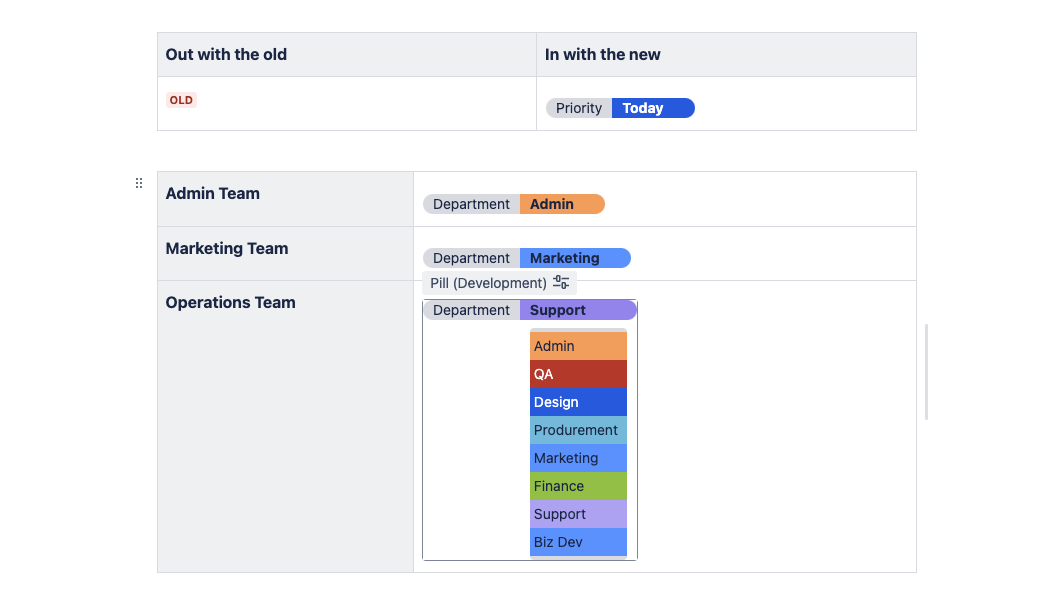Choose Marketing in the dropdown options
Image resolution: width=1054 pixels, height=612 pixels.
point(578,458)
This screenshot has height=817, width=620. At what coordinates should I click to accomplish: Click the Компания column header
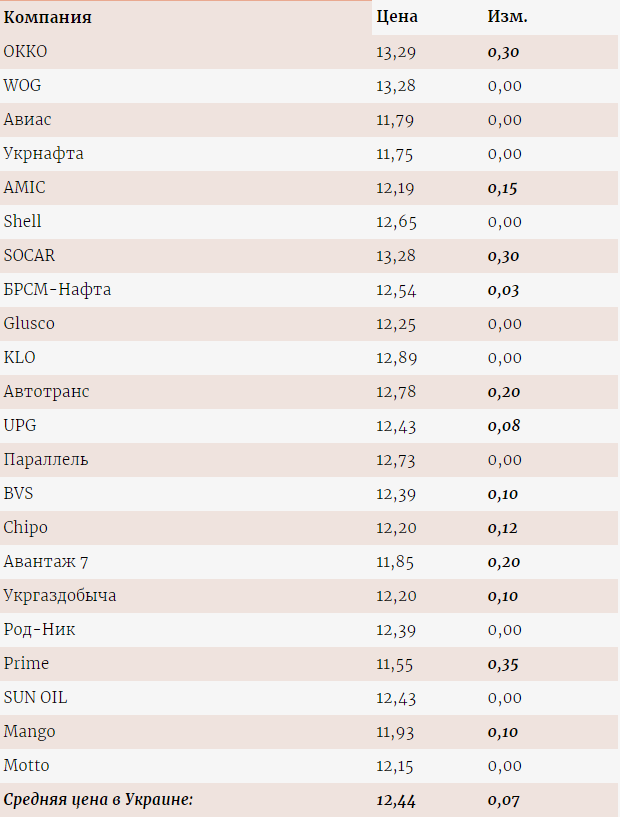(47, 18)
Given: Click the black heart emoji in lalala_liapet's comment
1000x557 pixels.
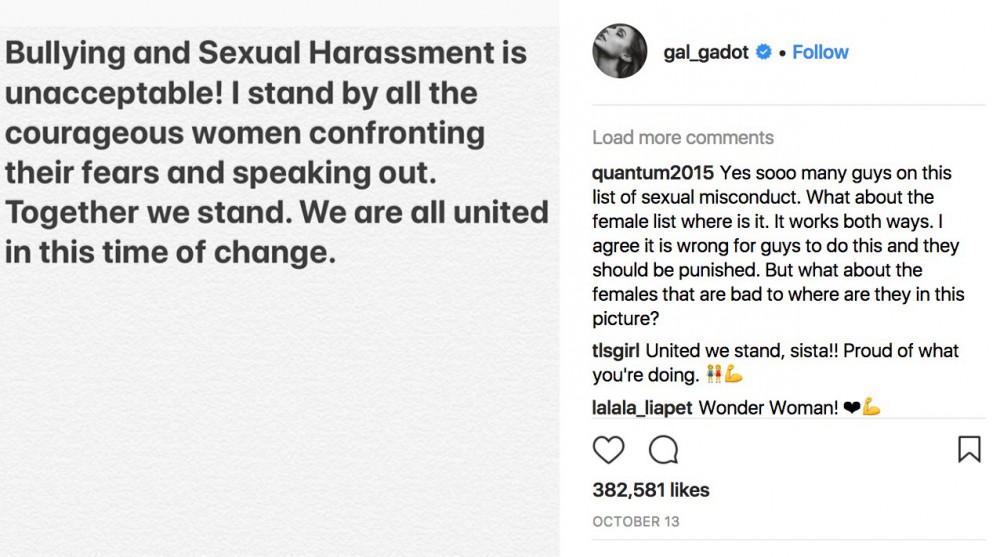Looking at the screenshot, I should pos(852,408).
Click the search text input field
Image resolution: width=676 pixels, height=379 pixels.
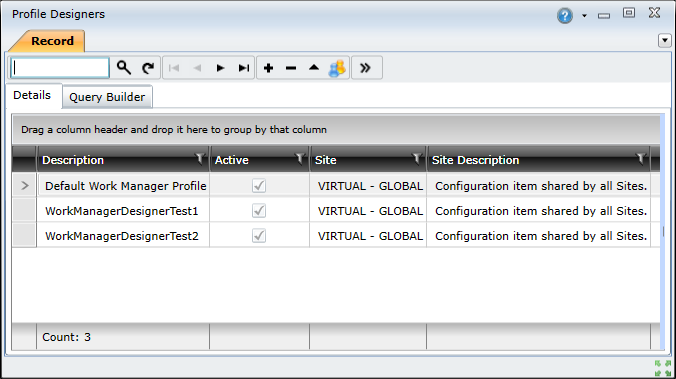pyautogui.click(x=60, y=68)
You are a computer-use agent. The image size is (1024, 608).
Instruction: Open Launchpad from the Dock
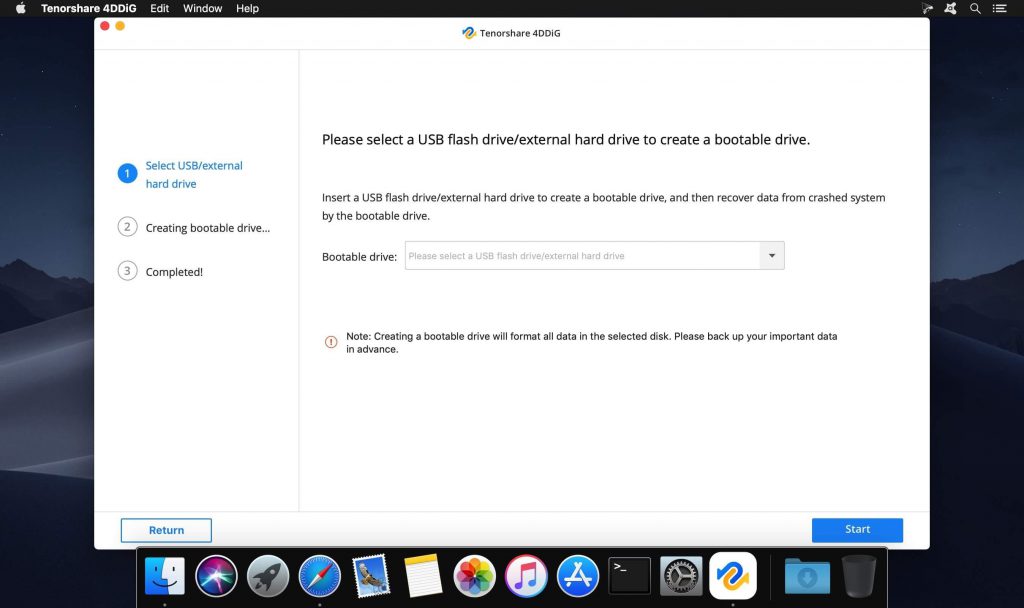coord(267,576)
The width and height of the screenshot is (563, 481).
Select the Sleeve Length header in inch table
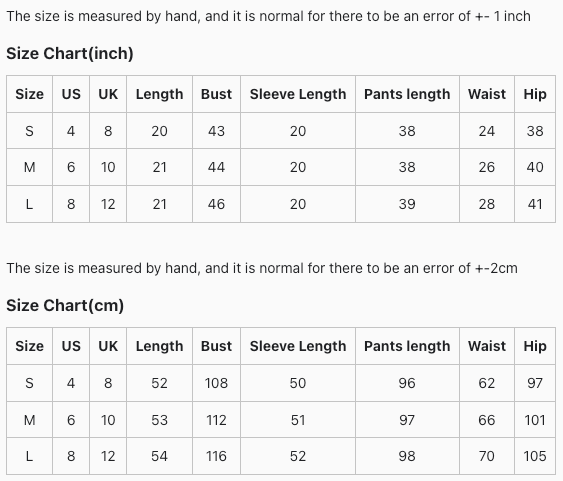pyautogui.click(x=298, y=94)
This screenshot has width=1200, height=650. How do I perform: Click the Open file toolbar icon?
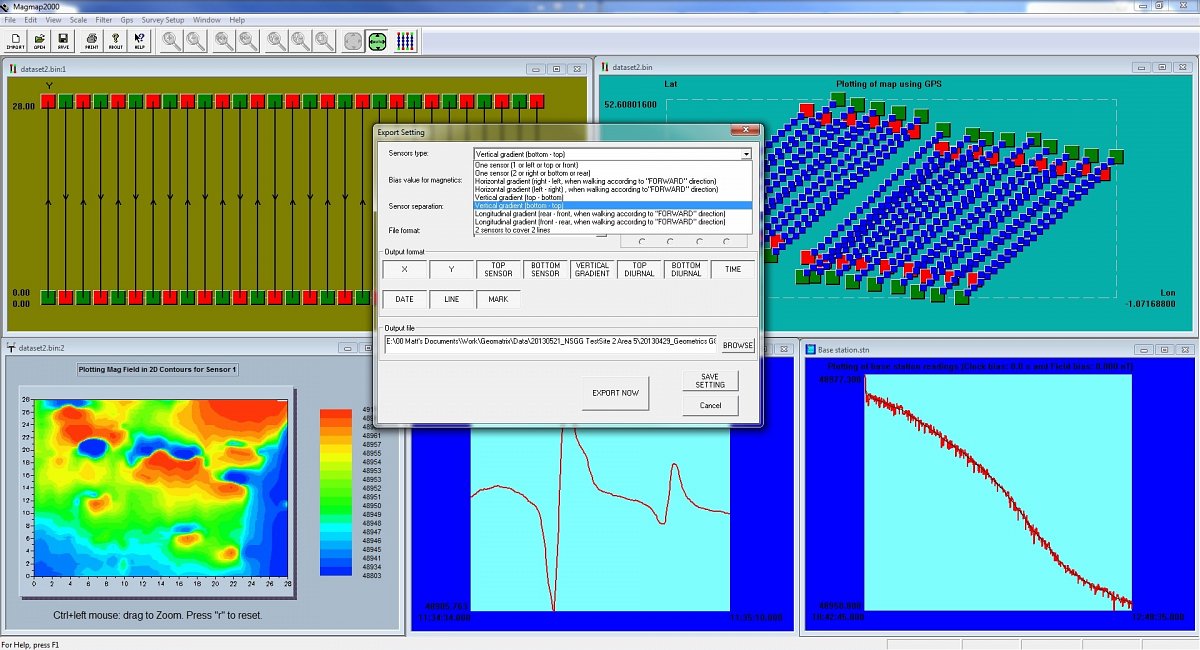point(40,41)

====

[Problem description]:
From the line with "Given: Click the" down to the final line of the entries above, repeat each line exactly; omit the pictures.

[Exercise solution]:
Given: Click the black heart emoji in lalala_liapet's comment
1000x557 pixels.
Looking at the screenshot, I should pos(852,408).
Click the search text input field
Image resolution: width=676 pixels, height=379 pixels.
pyautogui.click(x=60, y=68)
You are a computer-use agent. The image size is (1024, 608).
Instruction: Open Launchpad from the Dock
coord(267,576)
The width and height of the screenshot is (563, 481).
Select the Sleeve Length header in inch table
pyautogui.click(x=298, y=94)
This screenshot has width=1200, height=650. How do I perform: Click the Open file toolbar icon?
point(40,41)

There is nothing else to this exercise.